From the South of the city the sails of the mill can be seen rotating (when the wind blows) up on the top of the hill. The last few months I have been really getting into my bread making and so now I have starting to look around for places to get some good flour. I had heard about Greens Windmill and seen it many times as I drove into the city, then I heard that they actually sell the flour that they produce at the centre so this last weekend we headed over to check the place out.
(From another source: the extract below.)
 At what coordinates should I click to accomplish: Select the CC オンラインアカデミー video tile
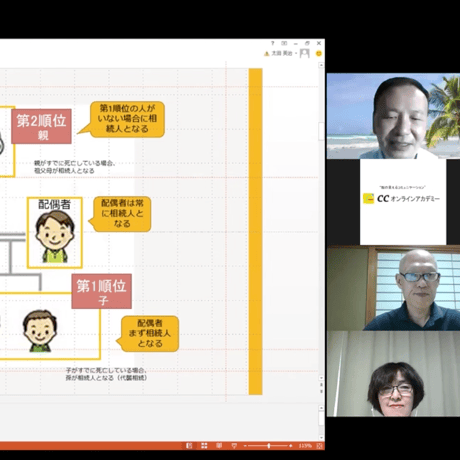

In the Science Centre gift shop and museum they had a small section with a shelf for bags of flour, as you can see they had already sold quite a bit, as that shelf was starting to look a bit sparse. I don’t know how much they produce, I suppose that depends on the wind. I had a chat to the miller and he told me that it takes about an hour for the whole milling process to get the flour on an average day. They sell a small range including White Flour, Wholemeal Flour, White Spelt Flour, Wholemeal Spelt Flour, Rye Flour, Oatmeal and Midlings. We really wanted some Spelt flour but they had sold out that day so instead I got a 1.5kg bag of organic stoneground white flour to try for £2.25 which I though was not a bad price considering its provenance.
Even better was that you can go into the Windmill to watch the mill and the miller at work. On the lowest level you see the end product but you really need to climb to the top level to see the whole process. There are four levels and the steps are quite steep so if you don’t like heights you might not be so keen on going all the way to the top.
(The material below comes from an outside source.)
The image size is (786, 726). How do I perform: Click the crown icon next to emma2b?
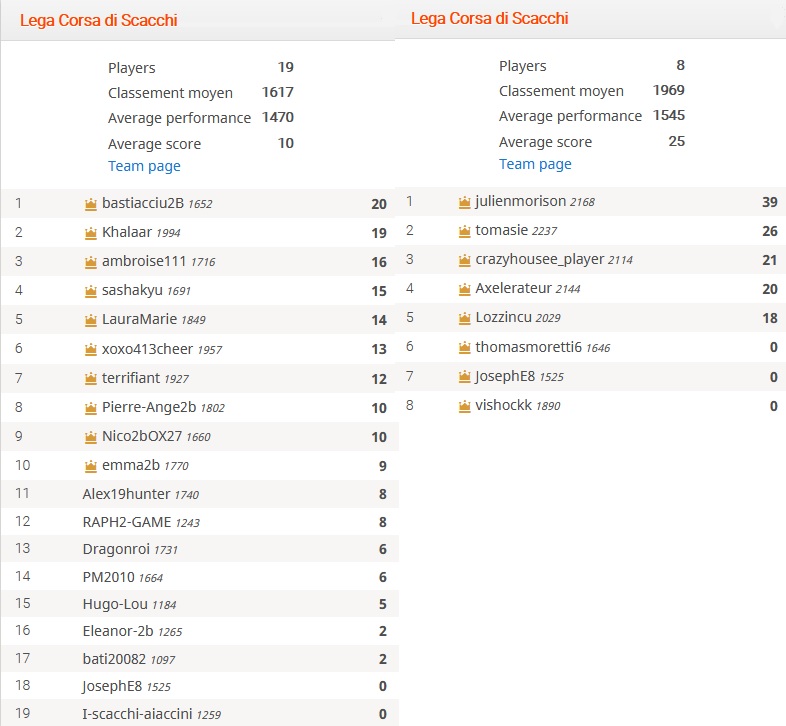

It is all quite fascinating, as you climb the steps you can look out of the window and see the sails rush by. When I visited it was quite windy and they were passing by every few seconds.
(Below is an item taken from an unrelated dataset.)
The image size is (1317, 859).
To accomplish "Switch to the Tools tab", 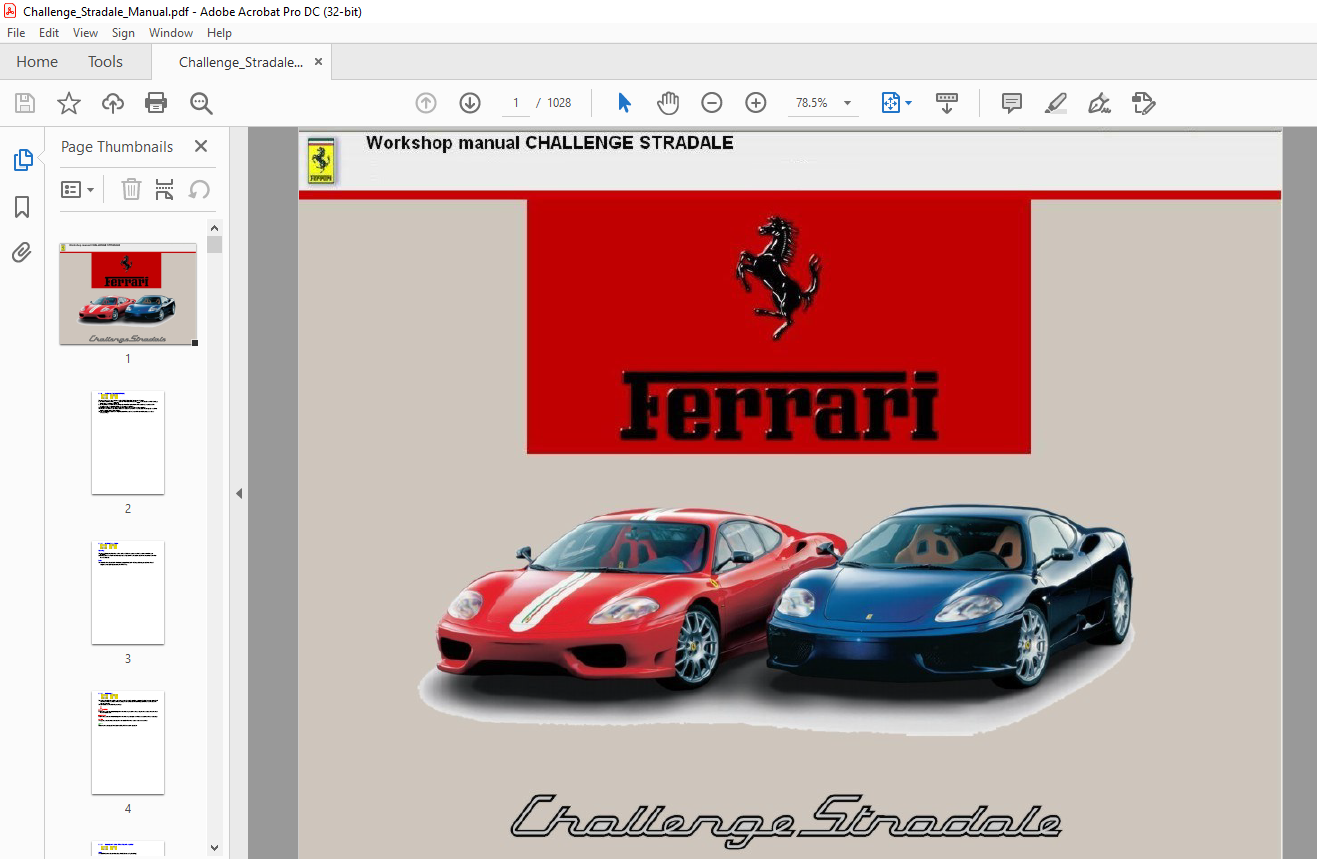I will coord(105,62).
The Grain falls down through gravity into the Mill Stone and you can watch the result on the third level where the gears above turn rotating the central pole and twisting that mill stone to grind the grain.
As the Mill Stone turns the ground grain falls through into a sack below which gets collected every so often by the Miller.
It really is all quite fascinating and brilliant really to be able to see your flour getting made right in front of your eyes. On the ground level there is a hands on display alongside where the Miller is working. Here you can feel the different grains and even touch an example Mill Stone to see how it grinds the grain.
It is free to go into the Mill and it is open Wed – Sun: 10:00 – 16:00. They do have a box for donations and you could also buy some of their flour or get something from their gift shop or café if you could to support them. The Mill is at the Green’s Windmill & Science Centre which is located at Windmill Lane in Sneinton NG2 4QB. You can park at the foot of the slope and then walk up to the Mill. It is about a 15 minutes walk from the Sneinton Market at the foot of Hockley as well.
There are all sorts of food events at the Centre as well. I had a look through their Facebook page and saw that they have Jammy Tart Making, Sweet Pizza Making, and Chocolate Oatmeal Making events listed, so something for the family and for the sweet toothed of us as well then.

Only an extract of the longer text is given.